PROBLEM STATEMENT – Write the entries below out again without a single difference.

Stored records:

------------------------------------------------------------

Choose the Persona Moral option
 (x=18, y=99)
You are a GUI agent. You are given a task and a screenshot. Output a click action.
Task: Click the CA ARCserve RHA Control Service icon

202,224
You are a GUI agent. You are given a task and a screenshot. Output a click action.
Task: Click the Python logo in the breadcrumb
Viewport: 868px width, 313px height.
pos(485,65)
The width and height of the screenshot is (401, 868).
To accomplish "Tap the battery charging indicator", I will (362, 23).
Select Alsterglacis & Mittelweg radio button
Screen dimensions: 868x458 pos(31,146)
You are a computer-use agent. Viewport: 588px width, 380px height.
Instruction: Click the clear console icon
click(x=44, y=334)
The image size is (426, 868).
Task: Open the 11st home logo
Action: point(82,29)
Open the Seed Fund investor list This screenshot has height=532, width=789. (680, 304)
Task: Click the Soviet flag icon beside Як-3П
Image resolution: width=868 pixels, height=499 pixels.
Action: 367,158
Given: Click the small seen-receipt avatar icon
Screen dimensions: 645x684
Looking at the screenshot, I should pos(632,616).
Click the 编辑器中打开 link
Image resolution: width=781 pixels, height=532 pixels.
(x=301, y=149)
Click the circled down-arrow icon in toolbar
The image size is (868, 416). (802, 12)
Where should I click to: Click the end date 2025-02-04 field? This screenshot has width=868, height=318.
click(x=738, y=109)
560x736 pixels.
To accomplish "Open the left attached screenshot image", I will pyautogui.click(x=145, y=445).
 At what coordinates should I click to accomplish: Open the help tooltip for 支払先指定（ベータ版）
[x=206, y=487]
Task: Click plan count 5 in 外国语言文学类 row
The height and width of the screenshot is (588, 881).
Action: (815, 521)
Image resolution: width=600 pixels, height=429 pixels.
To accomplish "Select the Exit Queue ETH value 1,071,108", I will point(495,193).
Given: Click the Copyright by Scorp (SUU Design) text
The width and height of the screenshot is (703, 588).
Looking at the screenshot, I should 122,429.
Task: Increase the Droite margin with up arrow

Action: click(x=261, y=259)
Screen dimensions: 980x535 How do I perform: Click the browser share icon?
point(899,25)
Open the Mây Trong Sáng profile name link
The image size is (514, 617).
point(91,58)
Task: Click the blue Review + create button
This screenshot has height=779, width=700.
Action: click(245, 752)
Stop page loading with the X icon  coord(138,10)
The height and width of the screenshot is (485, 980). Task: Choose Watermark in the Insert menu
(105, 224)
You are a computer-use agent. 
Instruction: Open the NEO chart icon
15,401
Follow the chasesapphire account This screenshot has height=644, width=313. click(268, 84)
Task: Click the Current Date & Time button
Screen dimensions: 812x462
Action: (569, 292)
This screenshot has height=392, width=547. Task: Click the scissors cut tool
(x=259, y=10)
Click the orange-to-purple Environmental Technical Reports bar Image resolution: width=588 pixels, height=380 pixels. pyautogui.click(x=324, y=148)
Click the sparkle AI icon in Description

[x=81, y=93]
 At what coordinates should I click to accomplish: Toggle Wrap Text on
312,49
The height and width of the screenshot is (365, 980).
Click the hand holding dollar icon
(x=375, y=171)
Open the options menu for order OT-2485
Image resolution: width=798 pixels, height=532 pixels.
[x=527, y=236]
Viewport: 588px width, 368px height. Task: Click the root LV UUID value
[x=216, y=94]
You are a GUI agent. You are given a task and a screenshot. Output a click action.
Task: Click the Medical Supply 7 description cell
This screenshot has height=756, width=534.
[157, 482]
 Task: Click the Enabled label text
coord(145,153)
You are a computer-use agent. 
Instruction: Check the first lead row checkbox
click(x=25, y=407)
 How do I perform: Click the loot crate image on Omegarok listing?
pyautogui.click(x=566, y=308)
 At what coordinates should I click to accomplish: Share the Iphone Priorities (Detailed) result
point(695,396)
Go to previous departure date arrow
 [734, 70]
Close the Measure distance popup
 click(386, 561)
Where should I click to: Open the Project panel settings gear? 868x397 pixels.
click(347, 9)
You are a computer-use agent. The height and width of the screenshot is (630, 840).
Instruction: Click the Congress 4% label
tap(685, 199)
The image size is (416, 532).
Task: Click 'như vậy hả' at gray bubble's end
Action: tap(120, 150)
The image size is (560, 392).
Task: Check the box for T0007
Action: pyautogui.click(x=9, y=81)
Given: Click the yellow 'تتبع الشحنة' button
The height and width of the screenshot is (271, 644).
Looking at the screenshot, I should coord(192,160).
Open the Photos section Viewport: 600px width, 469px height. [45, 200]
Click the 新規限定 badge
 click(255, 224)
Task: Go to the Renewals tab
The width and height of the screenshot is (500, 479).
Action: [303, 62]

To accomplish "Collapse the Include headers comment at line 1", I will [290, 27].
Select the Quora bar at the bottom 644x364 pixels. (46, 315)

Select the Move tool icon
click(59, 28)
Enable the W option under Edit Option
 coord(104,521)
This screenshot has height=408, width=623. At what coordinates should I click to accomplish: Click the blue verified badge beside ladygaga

------------------------------------------------------------

RESULT –
Choose the Persona Moral option
 (x=18, y=99)
You are a GUI agent. You are given a task and a screenshot. Output a click action.
Task: Click the CA ARCserve RHA Control Service icon

202,224
You are a GUI agent. You are given a task and a screenshot. Output a click action.
Task: Click the Python logo in the breadcrumb
Viewport: 868px width, 313px height.
pos(485,65)
The width and height of the screenshot is (401, 868).
To accomplish "Tap the battery charging indicator", I will (362, 23).
Select Alsterglacis & Mittelweg radio button
Screen dimensions: 868x458 pos(31,146)
You are a computer-use agent. Viewport: 588px width, 380px height.
Instruction: Click the clear console icon
click(x=44, y=334)
The image size is (426, 868).
Task: Open the 11st home logo
Action: point(82,29)
Open the Seed Fund investor list This screenshot has height=532, width=789. (680, 304)
Task: Click the Soviet flag icon beside Як-3П
Image resolution: width=868 pixels, height=499 pixels.
Action: 367,158
Given: Click the small seen-receipt avatar icon
Screen dimensions: 645x684
Looking at the screenshot, I should pos(632,616).
Click the 编辑器中打开 link
Image resolution: width=781 pixels, height=532 pixels.
(x=301, y=149)
Click the circled down-arrow icon in toolbar
The image size is (868, 416). (802, 12)
Where should I click to: Click the end date 2025-02-04 field? This screenshot has width=868, height=318.
click(x=738, y=109)
560x736 pixels.
To accomplish "Open the left attached screenshot image", I will pyautogui.click(x=145, y=445).
 At what coordinates should I click to accomplish: Open the help tooltip for 支払先指定（ベータ版）
[x=206, y=487]
Task: Click plan count 5 in 外国语言文学类 row
The height and width of the screenshot is (588, 881).
Action: (815, 521)
Image resolution: width=600 pixels, height=429 pixels.
To accomplish "Select the Exit Queue ETH value 1,071,108", I will point(495,193).
Given: Click the Copyright by Scorp (SUU Design) text
The width and height of the screenshot is (703, 588).
Looking at the screenshot, I should 122,429.
Task: Increase the Droite margin with up arrow

Action: click(x=261, y=259)
Screen dimensions: 980x535 How do I perform: Click the browser share icon?
point(899,25)
Open the Mây Trong Sáng profile name link
The image size is (514, 617).
point(91,58)
Task: Click the blue Review + create button
This screenshot has height=779, width=700.
Action: click(245, 752)
Stop page loading with the X icon  coord(138,10)
The height and width of the screenshot is (485, 980). Task: Choose Watermark in the Insert menu
(105, 224)
You are a computer-use agent. 
Instruction: Open the NEO chart icon
15,401
Follow the chasesapphire account This screenshot has height=644, width=313. click(268, 84)
Task: Click the Current Date & Time button
Screen dimensions: 812x462
Action: (569, 292)
This screenshot has height=392, width=547. Task: Click the scissors cut tool
(x=259, y=10)
Click the orange-to-purple Environmental Technical Reports bar Image resolution: width=588 pixels, height=380 pixels. pyautogui.click(x=324, y=148)
Click the sparkle AI icon in Description

[x=81, y=93]
 At what coordinates should I click to accomplish: Toggle Wrap Text on
312,49
The height and width of the screenshot is (365, 980).
Click the hand holding dollar icon
(x=375, y=171)
Open the options menu for order OT-2485
Image resolution: width=798 pixels, height=532 pixels.
[x=527, y=236]
Viewport: 588px width, 368px height. Task: Click the root LV UUID value
[x=216, y=94]
You are a GUI agent. You are given a task and a screenshot. Output a click action.
Task: Click the Medical Supply 7 description cell
This screenshot has height=756, width=534.
[157, 482]
 Task: Click the Enabled label text
coord(145,153)
You are a computer-use agent. 
Instruction: Check the first lead row checkbox
click(x=25, y=407)
 How do I perform: Click the loot crate image on Omegarok listing?
pyautogui.click(x=566, y=308)
 At what coordinates should I click to accomplish: Share the Iphone Priorities (Detailed) result
point(695,396)
Go to previous departure date arrow
 [734, 70]
Close the Measure distance popup
 click(386, 561)
Where should I click to: Open the Project panel settings gear? 868x397 pixels.
click(347, 9)
You are a computer-use agent. The height and width of the screenshot is (630, 840).
Instruction: Click the Congress 4% label
tap(685, 199)
The image size is (416, 532).
Task: Click 'như vậy hả' at gray bubble's end
Action: tap(120, 150)
The image size is (560, 392).
Task: Check the box for T0007
Action: pyautogui.click(x=9, y=81)
Given: Click the yellow 'تتبع الشحنة' button
The height and width of the screenshot is (271, 644).
Looking at the screenshot, I should coord(192,160).
Open the Photos section Viewport: 600px width, 469px height. [45, 200]
Click the 新規限定 badge
 click(255, 224)
Task: Go to the Renewals tab
The width and height of the screenshot is (500, 479).
Action: [303, 62]

To accomplish "Collapse the Include headers comment at line 1", I will [290, 27].
Select the Quora bar at the bottom 644x364 pixels. (46, 315)

Select the Move tool icon
click(59, 28)
Enable the W option under Edit Option
 coord(104,521)
This screenshot has height=408, width=623. At what coordinates should I click to accomplish: Click the blue verified badge beside ladygaga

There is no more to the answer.